### Document section
Sophomore Enzo Wolff de Tourreil: Lonohana
Sophomore Enzo Wolff de Tourreil: Lonohana

For sophomore Enzo Wolff de Tourreil, the chocolate industry has been a constant thread in his life. He started learning the craft as part of his mom’s business, The Chocolate Garage.

Now, he helps his stepdad run Lonohana Estate Chocolate on the island of Oahu in Hawaii. With extensive knowledge of both Lonohana’s history and the creation process, Wolff de Tourreil’s role varies as a young chocolatier. On the island, he turns cacao beans from their farm into the finished chocolates sold in their stores, leads exclusive factory tours and guides guests through flavor profiling during tastings. His usual recommendations include Salted Milk, Cardamon Milk and Passion Orange Guava.

“What’s helpful about working with (my stepdad) and just being there as part of the family business is whenever he has to do something special and needs an extra pair of hands, I’m able to go and assist,” he said. “I can also just fill in for people when they’re out, which is very useful because usually they don’t have someone to do that.”

He may not have a formal role at Lonohana, but his family ties give him the opportunity to create unique bonds with his co-workers.

“You can convey to your parents, who are the owners, basically what the workers want and what they would be afraid to go and tell the owners directly,” he said.

### Your tasks
(a) Reproduce the passage from the Lonohana profile, starting at "For sophomore Enzo" and ending at "The Chocolate Garage.".
(b) According to the Lonohana profile, what is the name of the business run by Enzo Wolff de Tourreil's mom?

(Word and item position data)
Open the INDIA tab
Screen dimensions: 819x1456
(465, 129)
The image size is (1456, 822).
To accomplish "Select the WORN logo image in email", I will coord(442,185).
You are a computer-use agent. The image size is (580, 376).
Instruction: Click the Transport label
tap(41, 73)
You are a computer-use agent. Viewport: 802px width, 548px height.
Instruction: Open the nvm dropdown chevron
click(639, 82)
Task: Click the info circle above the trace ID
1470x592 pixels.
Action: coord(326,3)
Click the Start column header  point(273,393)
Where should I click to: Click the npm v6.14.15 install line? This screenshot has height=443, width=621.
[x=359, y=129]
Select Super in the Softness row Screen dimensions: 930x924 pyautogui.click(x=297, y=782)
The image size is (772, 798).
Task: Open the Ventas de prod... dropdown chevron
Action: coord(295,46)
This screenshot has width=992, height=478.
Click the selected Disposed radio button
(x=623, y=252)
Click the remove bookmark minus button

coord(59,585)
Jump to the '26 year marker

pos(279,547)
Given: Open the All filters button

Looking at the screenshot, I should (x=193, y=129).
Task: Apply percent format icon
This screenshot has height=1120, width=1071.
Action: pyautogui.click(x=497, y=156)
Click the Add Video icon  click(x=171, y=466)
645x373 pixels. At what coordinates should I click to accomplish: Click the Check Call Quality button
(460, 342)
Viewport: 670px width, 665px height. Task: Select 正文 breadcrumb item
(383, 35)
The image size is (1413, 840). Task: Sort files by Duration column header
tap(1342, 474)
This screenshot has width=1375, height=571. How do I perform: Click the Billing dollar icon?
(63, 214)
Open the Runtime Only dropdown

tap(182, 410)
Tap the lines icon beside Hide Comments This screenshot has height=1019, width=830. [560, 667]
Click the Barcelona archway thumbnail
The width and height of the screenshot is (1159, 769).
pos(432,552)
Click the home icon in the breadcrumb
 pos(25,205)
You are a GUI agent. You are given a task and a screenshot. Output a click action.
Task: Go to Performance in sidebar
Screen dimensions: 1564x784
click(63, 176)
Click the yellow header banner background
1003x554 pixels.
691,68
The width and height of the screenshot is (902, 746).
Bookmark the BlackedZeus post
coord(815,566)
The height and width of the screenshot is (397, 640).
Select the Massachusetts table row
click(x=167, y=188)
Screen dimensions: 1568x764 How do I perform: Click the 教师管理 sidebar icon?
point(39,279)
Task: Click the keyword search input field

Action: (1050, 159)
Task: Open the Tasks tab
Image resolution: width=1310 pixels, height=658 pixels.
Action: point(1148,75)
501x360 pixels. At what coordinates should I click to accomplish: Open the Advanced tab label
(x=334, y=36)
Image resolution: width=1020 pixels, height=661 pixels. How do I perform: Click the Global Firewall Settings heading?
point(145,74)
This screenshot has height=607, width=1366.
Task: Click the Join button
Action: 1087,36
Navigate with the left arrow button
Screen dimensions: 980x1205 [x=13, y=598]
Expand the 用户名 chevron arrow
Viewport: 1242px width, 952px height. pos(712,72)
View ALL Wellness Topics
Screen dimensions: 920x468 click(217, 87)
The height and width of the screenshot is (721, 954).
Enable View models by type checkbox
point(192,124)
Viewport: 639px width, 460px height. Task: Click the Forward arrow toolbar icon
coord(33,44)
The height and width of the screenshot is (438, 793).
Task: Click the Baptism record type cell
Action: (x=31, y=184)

### Task-by-task solutions
(a)
For sophomore Enzo Wolff de Tourreil, the chocolate industry has been a constant thread in his life. He started learning the craft as part of his mom’s business, The Chocolate Garage.

(b) The Chocolate Garage